I suddenly want a new phone

I realize none of that sounds at all serious....or even significantly notable, but it all just seems out of the ordinary for me.
I think that it is a good thing I've noticed because no one else has and its not going to get resolved otherwise. what's that saying.....something about the first step to fixing a problem is realizing you have one?
I wonder if it covers pre-problems or not quite-problems?
At least it gives me something to consider
I'll work on it

Saturday, May 8, 2010

I MISS BEANS!


I have previously come to the conclusion....and recently reinforced the same, that myself and beans should not interact internally.  It's just not working out.  The thing is, I used to be quite fine with them.....we met up with each other on a very regular(heh heh) basis all through my childhood and into my adult years. In addition to beans, I was quite able to take on virtually any challenge, be it ethnic or abstract, with little to no difficulty. I was always the guy not having issues on the trips to other countries...the one who could handle all the rare and random foods with no trouble...I mean, my parents aren't even from this country. Now, since the gluten thing, things are all in an uproar and foods that were never a problem before are now a huge upset. Gah! its annoying and I'm not pleased to have stomach drama. I went and had lunch at a Puerto Rican restaurant today and I am currently still paying for it....not at all fun. I MISS BEANS!

Sunday, May 2, 2010

Its not ok

I feel like its a kind of funny that the only bit of solace I have for this current moment are the words i wrote just a few days ago....                       No, nevermind....its not funny at all.

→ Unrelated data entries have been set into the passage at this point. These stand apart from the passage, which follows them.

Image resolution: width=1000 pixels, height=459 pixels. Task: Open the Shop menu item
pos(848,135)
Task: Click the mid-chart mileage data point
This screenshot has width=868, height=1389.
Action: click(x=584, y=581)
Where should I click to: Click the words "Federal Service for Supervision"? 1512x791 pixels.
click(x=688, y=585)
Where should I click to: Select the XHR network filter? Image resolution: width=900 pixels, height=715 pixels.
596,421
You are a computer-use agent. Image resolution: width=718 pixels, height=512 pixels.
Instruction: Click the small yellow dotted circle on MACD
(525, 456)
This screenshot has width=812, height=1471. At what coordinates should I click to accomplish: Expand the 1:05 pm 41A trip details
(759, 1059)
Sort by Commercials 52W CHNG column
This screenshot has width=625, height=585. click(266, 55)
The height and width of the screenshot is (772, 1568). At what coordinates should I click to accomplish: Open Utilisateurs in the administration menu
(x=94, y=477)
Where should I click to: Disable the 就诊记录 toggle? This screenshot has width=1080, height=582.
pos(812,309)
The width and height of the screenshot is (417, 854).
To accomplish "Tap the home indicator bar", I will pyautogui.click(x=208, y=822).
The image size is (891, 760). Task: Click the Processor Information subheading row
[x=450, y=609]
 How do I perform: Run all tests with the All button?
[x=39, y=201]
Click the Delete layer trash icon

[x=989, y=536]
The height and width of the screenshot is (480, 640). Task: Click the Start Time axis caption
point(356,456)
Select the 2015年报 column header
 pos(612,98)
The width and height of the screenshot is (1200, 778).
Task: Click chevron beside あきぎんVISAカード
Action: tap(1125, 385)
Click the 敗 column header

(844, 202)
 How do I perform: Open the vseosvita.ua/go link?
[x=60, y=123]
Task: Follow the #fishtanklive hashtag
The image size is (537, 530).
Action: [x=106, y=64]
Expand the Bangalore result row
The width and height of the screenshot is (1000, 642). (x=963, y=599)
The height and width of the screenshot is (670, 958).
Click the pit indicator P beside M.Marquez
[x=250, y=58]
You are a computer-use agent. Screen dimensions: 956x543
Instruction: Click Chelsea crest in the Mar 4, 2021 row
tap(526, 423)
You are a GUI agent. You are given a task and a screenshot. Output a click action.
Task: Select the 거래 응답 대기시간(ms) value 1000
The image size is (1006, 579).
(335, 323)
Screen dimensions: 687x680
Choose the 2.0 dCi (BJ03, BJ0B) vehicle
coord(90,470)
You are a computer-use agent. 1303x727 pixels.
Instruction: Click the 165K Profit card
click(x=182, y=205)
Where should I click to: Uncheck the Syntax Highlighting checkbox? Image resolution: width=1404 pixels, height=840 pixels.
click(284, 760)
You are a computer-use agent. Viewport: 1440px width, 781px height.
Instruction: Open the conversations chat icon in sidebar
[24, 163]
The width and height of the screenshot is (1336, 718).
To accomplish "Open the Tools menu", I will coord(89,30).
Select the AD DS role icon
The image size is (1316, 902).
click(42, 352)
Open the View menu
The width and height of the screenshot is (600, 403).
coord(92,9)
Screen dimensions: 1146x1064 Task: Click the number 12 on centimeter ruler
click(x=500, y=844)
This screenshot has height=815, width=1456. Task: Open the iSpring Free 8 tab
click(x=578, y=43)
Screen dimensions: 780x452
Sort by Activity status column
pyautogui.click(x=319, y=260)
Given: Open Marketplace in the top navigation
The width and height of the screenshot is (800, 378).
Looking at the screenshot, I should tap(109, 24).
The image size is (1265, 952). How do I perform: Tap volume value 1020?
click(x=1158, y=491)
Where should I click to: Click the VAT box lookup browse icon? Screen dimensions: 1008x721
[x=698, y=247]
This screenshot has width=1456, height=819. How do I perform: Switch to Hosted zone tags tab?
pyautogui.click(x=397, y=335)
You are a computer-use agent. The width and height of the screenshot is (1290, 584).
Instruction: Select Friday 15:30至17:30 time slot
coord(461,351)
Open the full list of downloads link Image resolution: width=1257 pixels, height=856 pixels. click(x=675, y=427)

 I don't know what to do. I don't know why I don't know what to do.  The things is, that is usually my area of expertise...the "what to do" area. I'm also not sleeping. Hours a night spent doing......well nothing really. None of it is beneficial....the other night I watched episodes of "V" online...a show I have never seen nor even really care about. Then in the morning I wake up between 7:45-7:56(literally) and start the "try to go back to sleep" cycle. Basically during that time, my brain creates random scenarios that somehow involve my body and make me tense and then wake back up repeatedly....I don't even know if it ends up being rest. On top of that, I can't think straight. I think about things and they just slip right out of my grasp before I can really analyze or resolve them. That, of course, leads to lots of "I don't know..." which is hugely lame because as aforementioned, I usually do.

There is one thing I'm certain of though: Its not ok.